----- Data shown

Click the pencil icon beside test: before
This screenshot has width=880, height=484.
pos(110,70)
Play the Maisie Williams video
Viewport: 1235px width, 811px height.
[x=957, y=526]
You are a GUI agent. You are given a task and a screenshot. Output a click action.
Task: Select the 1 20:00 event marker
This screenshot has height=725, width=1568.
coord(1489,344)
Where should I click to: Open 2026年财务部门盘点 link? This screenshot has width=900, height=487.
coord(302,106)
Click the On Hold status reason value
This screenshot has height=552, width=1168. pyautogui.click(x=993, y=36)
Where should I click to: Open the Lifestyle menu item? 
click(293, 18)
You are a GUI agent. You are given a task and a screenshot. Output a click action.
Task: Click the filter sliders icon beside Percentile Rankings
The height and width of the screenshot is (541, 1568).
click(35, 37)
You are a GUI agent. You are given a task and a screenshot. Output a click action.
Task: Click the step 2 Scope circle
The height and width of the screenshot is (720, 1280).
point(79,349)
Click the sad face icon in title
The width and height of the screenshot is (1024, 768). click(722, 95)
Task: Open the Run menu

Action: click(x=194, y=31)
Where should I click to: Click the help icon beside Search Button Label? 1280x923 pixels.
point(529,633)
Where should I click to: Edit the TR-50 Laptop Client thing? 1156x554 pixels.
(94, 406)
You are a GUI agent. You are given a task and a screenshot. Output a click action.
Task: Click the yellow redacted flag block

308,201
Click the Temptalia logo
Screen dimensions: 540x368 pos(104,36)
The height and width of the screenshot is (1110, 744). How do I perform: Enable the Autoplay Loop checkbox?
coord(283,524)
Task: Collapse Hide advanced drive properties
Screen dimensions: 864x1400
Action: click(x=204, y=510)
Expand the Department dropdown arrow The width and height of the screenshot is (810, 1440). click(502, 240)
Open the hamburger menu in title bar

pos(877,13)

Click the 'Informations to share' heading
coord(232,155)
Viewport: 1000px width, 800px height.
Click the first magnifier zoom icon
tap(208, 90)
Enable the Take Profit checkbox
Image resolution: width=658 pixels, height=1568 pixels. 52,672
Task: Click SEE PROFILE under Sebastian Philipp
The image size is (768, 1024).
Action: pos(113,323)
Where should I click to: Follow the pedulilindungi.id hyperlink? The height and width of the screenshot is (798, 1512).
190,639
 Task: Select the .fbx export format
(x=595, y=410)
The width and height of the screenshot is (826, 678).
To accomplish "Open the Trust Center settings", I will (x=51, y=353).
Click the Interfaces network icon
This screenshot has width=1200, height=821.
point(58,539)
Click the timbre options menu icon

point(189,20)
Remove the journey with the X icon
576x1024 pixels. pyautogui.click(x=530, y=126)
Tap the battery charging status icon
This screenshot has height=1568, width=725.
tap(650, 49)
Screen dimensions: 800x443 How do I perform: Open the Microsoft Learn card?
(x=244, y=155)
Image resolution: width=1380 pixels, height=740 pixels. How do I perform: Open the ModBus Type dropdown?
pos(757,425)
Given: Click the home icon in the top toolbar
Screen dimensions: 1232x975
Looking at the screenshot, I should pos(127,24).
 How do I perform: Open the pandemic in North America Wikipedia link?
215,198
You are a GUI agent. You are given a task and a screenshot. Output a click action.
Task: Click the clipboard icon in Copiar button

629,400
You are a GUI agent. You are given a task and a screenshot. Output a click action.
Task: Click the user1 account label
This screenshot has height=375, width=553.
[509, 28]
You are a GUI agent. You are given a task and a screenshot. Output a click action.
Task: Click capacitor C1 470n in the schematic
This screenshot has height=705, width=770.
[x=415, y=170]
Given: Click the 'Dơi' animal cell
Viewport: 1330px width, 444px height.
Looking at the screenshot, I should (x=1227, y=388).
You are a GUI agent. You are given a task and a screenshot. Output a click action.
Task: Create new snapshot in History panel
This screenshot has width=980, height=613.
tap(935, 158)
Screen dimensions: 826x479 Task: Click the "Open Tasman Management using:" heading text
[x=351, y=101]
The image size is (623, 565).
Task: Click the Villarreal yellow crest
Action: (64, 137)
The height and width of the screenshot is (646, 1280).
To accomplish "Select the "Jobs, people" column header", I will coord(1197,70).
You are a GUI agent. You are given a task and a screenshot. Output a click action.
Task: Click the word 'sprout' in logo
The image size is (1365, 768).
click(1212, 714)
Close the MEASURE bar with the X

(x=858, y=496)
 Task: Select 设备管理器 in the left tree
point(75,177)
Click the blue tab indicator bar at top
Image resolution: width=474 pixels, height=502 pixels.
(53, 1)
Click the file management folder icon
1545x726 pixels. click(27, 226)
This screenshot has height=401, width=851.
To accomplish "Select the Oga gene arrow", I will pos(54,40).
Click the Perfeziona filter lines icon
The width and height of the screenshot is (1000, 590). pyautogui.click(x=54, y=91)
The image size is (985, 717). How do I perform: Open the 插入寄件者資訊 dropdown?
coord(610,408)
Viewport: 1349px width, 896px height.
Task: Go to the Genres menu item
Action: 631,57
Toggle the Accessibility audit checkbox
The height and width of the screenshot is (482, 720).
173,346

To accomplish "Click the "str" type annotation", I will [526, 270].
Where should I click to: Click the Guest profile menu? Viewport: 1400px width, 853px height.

----------

-- Work required --
From the entries, copy every line in which the string "accomplish" can be found.

-- Answer box --
To accomplish "Open the Trust Center settings", I will (x=51, y=353).
To accomplish "Select the "Jobs, people" column header", I will coord(1197,70).
To accomplish "Select the Oga gene arrow", I will pos(54,40).
To accomplish "Click the "str" type annotation", I will [526, 270].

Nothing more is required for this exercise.